If I've learned anything from the meanness that can come from anonymity on the internet, it's to just not feed into it. Defending yourself just gives them more ammunition, something I saw recently when the boyfriend of someone brought up in one of these forums came over to defend his girl. They tore. him. apart. And it was not pretty. If you just ignore it, they'll forget about you and move onto the next person.

Remember that what you do is important.

I said it above, but I'll repeat it again here: not everyone is going to love what you do. Every person is different, and we all have different styles. Just because I don't like a blog doesn't mean that I think it shouldn't be out there. Everyone always says to blog for yourself.
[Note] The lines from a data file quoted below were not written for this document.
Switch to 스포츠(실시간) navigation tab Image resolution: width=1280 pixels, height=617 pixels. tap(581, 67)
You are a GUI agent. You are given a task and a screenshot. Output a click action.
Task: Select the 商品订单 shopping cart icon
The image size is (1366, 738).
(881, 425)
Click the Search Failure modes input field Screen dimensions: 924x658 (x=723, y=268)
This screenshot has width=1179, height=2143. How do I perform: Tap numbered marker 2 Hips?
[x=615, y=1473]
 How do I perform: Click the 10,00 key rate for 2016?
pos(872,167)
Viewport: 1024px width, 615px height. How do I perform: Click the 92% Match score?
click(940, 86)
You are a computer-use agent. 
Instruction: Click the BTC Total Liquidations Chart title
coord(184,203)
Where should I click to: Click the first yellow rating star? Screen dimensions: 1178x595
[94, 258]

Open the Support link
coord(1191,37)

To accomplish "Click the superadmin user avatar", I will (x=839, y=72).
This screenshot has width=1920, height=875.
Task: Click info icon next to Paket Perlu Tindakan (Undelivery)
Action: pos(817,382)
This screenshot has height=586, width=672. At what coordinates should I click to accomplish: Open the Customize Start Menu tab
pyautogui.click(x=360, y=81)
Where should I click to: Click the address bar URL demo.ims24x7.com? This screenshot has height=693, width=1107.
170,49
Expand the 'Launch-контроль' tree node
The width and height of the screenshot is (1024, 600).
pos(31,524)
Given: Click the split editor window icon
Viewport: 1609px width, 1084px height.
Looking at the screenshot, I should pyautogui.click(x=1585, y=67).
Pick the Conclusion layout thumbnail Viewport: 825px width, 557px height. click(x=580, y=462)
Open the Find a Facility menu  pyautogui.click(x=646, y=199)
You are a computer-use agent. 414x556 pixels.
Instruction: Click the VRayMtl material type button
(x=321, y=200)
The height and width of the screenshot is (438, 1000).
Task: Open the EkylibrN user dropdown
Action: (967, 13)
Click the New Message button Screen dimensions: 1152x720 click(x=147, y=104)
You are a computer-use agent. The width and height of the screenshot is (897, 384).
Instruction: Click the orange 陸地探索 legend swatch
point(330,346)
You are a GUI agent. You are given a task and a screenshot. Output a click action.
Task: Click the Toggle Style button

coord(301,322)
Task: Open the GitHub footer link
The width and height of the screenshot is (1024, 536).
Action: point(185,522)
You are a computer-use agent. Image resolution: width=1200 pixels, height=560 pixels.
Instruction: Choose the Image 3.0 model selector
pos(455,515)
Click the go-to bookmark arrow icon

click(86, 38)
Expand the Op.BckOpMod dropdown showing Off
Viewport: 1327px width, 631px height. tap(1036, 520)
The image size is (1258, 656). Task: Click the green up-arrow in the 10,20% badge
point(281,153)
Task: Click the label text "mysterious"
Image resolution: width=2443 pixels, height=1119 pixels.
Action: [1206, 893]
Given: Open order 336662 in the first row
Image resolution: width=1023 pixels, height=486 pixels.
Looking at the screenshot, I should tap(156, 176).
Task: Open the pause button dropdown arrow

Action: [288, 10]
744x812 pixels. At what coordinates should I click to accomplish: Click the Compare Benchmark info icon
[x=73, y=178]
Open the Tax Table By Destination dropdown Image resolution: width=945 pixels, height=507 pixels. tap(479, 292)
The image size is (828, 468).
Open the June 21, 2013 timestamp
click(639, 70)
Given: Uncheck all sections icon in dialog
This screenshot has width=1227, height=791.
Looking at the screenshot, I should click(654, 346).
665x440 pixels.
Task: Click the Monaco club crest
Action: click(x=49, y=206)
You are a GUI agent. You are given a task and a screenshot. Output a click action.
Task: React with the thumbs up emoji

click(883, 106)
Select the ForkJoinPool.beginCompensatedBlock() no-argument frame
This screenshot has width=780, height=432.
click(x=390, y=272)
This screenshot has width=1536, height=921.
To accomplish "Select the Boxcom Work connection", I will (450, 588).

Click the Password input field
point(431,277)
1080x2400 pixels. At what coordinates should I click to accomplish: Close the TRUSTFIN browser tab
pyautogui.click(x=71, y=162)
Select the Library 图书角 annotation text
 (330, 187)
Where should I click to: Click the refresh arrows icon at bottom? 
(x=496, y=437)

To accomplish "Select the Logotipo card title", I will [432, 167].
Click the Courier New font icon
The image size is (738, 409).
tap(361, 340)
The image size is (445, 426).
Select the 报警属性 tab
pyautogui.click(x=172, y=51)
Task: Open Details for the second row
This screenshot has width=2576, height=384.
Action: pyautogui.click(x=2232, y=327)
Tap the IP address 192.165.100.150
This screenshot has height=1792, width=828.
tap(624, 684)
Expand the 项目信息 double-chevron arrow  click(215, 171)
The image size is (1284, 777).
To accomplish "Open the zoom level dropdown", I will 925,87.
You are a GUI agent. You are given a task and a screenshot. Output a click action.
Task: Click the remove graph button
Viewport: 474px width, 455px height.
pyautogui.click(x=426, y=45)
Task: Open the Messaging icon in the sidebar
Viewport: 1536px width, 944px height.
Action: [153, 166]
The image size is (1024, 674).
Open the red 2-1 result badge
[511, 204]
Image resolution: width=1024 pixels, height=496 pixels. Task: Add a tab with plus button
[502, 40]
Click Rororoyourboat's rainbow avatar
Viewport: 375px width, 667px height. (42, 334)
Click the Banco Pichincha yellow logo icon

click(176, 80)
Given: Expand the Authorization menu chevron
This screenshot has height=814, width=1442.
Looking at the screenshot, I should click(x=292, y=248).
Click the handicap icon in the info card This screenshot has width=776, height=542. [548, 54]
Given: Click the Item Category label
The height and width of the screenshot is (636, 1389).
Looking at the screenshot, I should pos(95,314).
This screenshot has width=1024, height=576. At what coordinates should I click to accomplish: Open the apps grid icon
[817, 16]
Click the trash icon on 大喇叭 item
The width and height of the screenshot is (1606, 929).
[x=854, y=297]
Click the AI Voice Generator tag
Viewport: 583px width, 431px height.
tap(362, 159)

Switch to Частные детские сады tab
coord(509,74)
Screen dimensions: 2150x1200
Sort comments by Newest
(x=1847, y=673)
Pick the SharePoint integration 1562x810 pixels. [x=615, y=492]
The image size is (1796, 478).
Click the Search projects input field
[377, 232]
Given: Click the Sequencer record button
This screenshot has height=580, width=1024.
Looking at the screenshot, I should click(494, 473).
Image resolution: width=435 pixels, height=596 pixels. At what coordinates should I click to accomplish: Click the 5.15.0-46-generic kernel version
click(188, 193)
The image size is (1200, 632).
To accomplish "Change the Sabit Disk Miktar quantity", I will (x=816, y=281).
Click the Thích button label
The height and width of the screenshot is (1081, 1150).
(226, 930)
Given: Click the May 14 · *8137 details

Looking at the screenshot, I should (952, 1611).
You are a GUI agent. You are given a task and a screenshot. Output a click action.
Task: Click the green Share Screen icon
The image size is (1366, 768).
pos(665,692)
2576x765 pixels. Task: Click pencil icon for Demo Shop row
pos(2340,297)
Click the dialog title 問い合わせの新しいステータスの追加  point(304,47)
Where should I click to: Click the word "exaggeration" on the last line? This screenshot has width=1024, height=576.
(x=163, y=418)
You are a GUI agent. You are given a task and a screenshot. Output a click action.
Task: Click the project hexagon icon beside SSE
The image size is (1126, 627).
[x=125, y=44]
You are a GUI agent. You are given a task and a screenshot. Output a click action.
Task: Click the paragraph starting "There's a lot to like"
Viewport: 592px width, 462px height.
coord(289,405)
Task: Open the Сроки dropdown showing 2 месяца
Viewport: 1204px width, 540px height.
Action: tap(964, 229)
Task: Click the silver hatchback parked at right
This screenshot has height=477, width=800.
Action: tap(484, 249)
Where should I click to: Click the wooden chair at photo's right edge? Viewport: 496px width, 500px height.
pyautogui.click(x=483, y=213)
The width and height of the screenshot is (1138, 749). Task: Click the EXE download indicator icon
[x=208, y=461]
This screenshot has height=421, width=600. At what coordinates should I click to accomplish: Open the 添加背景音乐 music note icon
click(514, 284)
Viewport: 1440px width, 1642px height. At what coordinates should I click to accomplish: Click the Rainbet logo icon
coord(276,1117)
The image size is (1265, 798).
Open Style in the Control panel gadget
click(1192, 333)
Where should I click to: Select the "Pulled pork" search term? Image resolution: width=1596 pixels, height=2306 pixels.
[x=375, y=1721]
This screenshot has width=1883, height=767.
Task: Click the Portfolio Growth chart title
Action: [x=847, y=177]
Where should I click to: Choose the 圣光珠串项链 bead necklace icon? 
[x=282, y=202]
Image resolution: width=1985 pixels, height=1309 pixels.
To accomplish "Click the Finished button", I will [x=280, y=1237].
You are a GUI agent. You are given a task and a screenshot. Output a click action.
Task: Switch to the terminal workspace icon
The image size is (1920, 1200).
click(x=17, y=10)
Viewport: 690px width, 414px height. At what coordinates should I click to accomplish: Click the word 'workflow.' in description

Putting yourself out there is really difficult, and I highly doubt that many of these trolls understand that. They think that if they don't like it, there is no value to what you do, but please don't believe that.

If you ever get caught off guard with the negativity that can come with having a blog, I encourage you to write down all the reasons why you blog. I blog because I need a creative outlet. I blog because I run a business, and I love writing as an extension of that business. I blog because it's a form of therapy. It's important that I blog, because of these things. What I do is important, even if it's just important to me.

What you do is important. We're creating a community of amazing people, setting trends {it's true!}, and sharing innovative and creative ideas. People who don't blog may not understand these things, but we do. So don't forget it. 

You will encounter some negativity in your blogging life. It happens to everyone. But when I ended up in a mean forum a few months ago, I tweeted about how sad I was. And you know what? The response I got from people who honestly love and care about me was a hundred times more powerful than those few comments about how "dumb" I was.

The same goes for you. I appreciate what you do. So please don't stop.